— Я уже не тот, что был в молодости, — вздохнул Красс. — Признаюсь честно, Лициния, годы давят меня тяжким грузом. Боюсь, поход на парфян будет моим последним делом. Временами я даже сомневаюсь в его успехе.
— Так откажись от войны с Парфией, — посоветовала Лициния. — Чего тебе не хватает? Для любого из смертных твое положение — предел мечтаний.
— Я мечтал о далеких восточных странах, когда был мальчишкой. С годами мои детские фантазии принимали все более реальные очертания. И вот, наконец, сенат дал согласие на войну с Парфией. Чем бы все это ни закончилось, я знаю одно — Марк Красс не откажется от задуманного, это не в его правилах.
— Тебе просто недостает славы. Ты ввязался в какую-то сумасшедшую гонку с Помпеем и Цезарем.
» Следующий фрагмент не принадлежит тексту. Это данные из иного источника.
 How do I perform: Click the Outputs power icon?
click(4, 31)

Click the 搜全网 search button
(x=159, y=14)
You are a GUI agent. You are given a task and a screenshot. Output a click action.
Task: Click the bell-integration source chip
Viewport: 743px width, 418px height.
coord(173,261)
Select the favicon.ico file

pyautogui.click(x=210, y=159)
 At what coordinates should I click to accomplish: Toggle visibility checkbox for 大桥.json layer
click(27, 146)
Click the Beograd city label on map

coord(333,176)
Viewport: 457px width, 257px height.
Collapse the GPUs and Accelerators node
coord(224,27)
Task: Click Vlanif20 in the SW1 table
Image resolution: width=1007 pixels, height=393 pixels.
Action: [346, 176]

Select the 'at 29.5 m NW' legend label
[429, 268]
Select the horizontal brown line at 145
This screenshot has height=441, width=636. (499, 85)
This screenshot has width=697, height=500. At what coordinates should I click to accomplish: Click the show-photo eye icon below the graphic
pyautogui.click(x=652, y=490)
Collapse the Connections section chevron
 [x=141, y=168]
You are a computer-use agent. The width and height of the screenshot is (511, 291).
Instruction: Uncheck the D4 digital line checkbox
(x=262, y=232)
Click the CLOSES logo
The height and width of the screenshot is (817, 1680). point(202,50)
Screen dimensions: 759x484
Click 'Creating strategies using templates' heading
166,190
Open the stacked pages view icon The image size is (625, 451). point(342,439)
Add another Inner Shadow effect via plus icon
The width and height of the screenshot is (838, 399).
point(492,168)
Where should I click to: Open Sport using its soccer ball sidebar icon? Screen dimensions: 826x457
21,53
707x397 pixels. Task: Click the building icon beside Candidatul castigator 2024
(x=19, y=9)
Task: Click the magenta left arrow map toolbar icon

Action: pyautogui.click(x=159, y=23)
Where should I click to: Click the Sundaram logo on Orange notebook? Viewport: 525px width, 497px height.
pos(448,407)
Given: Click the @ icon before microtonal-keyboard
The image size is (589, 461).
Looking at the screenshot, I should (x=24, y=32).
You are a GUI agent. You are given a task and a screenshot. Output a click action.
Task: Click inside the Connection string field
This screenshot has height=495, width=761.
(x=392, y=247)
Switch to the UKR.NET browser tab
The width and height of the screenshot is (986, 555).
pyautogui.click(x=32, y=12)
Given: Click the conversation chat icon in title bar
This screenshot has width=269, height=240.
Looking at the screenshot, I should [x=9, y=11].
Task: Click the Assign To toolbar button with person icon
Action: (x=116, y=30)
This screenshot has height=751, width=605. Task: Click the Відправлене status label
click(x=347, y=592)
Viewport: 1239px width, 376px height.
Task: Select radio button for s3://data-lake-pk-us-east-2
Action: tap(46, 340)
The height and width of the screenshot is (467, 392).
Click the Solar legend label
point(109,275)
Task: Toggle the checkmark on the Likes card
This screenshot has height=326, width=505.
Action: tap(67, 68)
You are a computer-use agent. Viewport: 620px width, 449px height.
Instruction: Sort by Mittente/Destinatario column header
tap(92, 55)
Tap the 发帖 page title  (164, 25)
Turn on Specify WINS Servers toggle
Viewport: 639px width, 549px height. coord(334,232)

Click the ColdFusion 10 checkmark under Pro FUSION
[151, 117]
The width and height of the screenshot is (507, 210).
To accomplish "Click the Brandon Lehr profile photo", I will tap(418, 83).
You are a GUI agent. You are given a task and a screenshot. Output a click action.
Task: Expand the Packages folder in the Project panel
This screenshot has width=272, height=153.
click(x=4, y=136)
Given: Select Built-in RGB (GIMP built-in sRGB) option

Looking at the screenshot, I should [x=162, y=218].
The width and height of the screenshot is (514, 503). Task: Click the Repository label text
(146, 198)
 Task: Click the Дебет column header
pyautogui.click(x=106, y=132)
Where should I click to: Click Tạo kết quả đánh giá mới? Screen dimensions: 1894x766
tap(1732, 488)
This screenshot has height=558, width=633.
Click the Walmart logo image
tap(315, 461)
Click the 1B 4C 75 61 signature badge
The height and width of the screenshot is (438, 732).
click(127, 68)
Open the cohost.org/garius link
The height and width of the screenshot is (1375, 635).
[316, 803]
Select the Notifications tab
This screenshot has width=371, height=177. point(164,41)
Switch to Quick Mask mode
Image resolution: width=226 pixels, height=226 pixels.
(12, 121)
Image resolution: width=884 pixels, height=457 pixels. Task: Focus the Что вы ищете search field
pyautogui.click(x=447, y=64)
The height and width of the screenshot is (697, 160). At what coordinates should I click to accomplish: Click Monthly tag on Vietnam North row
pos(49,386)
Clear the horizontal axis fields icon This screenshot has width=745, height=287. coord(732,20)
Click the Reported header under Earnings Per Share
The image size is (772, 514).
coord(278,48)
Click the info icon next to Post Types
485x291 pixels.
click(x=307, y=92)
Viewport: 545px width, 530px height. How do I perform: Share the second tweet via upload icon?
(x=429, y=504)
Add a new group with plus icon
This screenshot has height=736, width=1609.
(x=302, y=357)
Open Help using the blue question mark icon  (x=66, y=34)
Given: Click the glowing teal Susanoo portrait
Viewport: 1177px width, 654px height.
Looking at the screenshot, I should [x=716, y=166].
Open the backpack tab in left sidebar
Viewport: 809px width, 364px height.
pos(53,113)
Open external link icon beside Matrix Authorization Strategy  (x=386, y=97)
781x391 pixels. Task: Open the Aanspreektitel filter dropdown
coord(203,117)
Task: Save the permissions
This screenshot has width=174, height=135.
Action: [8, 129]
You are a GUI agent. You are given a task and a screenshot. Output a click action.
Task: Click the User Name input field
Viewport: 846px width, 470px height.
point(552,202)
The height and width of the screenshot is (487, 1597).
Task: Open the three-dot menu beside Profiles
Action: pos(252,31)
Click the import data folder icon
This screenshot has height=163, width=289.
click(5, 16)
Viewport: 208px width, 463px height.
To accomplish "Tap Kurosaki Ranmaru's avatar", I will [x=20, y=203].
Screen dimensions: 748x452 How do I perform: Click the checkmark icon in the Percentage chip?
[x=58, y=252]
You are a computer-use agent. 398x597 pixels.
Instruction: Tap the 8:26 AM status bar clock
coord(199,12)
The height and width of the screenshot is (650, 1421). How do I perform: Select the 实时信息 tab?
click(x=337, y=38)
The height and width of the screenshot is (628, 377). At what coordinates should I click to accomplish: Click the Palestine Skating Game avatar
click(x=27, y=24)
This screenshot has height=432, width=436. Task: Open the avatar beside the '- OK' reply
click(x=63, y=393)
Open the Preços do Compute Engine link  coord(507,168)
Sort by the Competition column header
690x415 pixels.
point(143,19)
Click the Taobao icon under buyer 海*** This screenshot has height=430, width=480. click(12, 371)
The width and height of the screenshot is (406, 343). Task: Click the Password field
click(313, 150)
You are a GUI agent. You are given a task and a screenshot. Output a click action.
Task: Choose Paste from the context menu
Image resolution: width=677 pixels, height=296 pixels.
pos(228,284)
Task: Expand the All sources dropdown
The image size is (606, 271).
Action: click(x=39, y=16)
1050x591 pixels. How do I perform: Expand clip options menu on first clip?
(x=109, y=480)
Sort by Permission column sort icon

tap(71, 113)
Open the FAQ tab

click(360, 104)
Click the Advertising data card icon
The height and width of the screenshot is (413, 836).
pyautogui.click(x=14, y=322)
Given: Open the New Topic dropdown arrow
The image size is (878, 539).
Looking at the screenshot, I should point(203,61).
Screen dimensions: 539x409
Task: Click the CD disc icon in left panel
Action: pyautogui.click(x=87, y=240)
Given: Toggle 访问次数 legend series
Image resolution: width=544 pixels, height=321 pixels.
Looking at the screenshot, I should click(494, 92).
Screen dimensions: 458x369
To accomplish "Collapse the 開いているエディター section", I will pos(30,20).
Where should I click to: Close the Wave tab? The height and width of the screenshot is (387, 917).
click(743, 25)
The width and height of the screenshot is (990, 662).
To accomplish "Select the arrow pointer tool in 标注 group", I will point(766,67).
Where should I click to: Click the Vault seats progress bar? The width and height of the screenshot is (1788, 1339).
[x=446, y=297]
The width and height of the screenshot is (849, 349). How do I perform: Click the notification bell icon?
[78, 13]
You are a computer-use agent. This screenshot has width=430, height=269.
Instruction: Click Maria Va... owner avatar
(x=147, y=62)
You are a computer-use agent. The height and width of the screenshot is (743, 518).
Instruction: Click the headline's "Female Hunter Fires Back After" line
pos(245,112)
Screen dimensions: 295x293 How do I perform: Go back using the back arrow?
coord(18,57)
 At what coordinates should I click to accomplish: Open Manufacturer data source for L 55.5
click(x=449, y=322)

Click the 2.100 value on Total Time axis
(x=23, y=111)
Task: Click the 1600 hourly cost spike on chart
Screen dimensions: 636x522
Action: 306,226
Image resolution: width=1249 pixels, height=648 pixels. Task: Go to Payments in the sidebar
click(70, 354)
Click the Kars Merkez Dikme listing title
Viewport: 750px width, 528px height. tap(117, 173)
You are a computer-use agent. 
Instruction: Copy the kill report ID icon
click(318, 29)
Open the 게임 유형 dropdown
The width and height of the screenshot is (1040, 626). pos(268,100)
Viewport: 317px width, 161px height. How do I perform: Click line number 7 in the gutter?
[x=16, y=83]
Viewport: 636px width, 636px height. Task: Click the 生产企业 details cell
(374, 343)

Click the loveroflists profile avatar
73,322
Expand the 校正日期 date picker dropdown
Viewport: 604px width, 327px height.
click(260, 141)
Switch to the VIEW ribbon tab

Каждый из вас хочет опередить соперника, но все вместе вы несетесь навстречу собственной гибели.
— Скажи, Лициния, знаком ли тебе Александр Македонский? — вдруг спросил Красс.
— Кто же не знает великого греческого воителя? — удивилась бывшая весталка.
— Вот видишь! Все знают Александра. А ведь он жил почти три столетия назад.
— Так прикажи написать о себе книги. Разве мало писак, готовых за несколько десятков или сотен сестерциев посвятить тебе стихи, поэмы, запечатлеть на пергаменте или папирусе каждый твой шаг? Твою биографию прочтут и через триста, и через пятьсот лет.
— Произведения этих писак умрут раньше них самих. Вот если бы Гомер описал мои деяния, как Троянскую войну, я был бы спокоен.
— Опомнись, Марк, Гомер умер тысячу лет назад.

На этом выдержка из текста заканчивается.